Source passage:
▶

# Possible to have a privacy waiver on all forms of communication - electronic, calls



## 8yearscheating (Oct 14, 2010)

With the recent prosecution attempt in Detroit of a spouse who read e-mails of his cheating wife, is it possible to have both marital parties sign a waiver of privacy rights of all electronic, in writing or phone calls? I think this would be the ultimate form of commitment for a WS who is reconciling! Any lawyers, please chime in.


----------



## Atholk (Jul 25, 2009)

Frankly it should be in a pre-nup these days.


----------



## 8yearscheating (Oct 14, 2010)

Better late than never. Electronics weren't a big thing when I was married like they are now.


----------



## Affaircare (Jan 11, 2010)

I like this idea so much that Tanelorn and I are writing a generic one and putting it on our Affaircare site! This would be a perfect thing for BOTH spouses to sign after the affair when they are reconciling and rebuilding a new marriage with new trust. 

Great idea! Thanks 8years!

NOTE: of course, what will be next? I have to sign a waiver so my husband can look in my purse without fear of prosecution?


----------



## Pandakiss (Oct 29, 2010)

i never though about the new wave of tec when we got together either...there wasnt cell phoes, internet was binary codes...SNES and SEGA GENISIS where the best in video games.

i dont care if you use my phone or look in it for a text or a pic. i dont care if you go into my e-mail to show me what you sent, but you are not allowed to go into my purse or pockets, and i will not go in your pockets or wallet--with permission---

i think what happened in detroit in a isloated case.....there so desperate for money they will start charging you a breathing fee..
but thats not here or there...

i dont thnk a writed agreement will matter much when emotions come into play...i think it will always come down to he said, she said...they made me..i didnt know what i was doing....

so IDK....


----------



## 8yearscheating (Oct 14, 2010)

By the way, it's charges only in Detroit though there have been convictions under the Federal Wiretapping Laws in I think Pennsylvania. We really need some Solicitors to chime in.


----------



## 8yearscheating (Oct 14, 2010)

Come on folks - your opinion?


----------



## Affaircare (Jan 11, 2010)

◀

Exercise aim:
Repeat word for word the part of the privacy waiver thread that begins at the words "## Pandakiss (Oct" and stops after the words "i was doing....".

Data section:

▶

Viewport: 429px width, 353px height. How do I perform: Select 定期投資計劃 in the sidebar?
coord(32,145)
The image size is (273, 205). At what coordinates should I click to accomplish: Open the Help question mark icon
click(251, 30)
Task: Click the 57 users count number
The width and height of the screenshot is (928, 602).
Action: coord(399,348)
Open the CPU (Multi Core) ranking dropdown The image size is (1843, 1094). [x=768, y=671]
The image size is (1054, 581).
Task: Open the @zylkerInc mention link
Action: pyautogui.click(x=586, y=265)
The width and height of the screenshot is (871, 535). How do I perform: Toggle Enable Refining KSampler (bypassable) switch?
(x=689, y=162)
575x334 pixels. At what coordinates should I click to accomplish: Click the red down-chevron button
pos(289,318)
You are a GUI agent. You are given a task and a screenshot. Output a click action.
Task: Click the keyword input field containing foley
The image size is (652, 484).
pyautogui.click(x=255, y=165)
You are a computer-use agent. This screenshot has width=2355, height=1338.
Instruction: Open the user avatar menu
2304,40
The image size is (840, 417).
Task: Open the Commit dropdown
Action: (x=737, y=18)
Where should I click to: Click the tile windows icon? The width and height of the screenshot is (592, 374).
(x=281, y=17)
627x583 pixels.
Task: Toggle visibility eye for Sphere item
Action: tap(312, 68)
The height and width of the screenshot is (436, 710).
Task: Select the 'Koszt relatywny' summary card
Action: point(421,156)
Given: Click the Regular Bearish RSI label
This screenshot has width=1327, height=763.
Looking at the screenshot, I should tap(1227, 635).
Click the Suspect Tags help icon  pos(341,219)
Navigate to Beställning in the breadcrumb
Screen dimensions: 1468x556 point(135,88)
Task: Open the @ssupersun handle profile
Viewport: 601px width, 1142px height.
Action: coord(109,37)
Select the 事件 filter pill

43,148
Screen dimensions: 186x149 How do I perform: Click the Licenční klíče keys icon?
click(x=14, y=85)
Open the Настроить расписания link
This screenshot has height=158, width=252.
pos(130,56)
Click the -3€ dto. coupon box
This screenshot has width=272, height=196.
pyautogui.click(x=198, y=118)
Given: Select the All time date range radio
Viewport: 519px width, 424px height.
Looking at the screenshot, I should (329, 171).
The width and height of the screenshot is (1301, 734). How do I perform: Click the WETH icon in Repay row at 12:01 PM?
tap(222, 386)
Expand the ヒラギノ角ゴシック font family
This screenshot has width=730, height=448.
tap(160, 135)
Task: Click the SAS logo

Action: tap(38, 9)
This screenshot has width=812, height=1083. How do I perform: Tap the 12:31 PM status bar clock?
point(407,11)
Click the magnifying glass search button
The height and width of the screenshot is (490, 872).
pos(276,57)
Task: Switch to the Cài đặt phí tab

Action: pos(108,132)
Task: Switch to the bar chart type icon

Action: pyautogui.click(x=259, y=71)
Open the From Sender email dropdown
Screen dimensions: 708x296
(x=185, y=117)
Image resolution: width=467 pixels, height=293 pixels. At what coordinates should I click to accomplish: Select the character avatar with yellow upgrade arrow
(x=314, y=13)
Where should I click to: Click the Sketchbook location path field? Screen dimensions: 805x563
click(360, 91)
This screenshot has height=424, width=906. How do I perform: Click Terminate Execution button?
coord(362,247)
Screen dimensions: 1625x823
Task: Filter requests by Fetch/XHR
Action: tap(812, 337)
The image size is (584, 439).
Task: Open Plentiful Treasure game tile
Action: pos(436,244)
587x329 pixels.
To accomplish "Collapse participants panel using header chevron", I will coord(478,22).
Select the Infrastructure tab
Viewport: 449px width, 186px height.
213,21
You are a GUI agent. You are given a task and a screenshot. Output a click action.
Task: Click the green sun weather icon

◀

Answer to this task:
## Pandakiss (Oct 29, 2010)

i never though about the new wave of tec when we got together either...there wasnt cell phoes, internet was binary codes...SNES and SEGA GENISIS where the best in video games.

i dont care if you use my phone or look in it for a text or a pic. i dont care if you go into my e-mail to show me what you sent, but you are not allowed to go into my purse or pockets, and i will not go in your pockets or wallet--with permission---

i think what happened in detroit in a isloated case.....there so desperate for money they will start charging you a breathing fee..
but thats not here or there...

i dont thnk a writed agreement will matter much when emotions come into play...i think it will always come down to he said, she said...they made me..i didnt know what i was doing....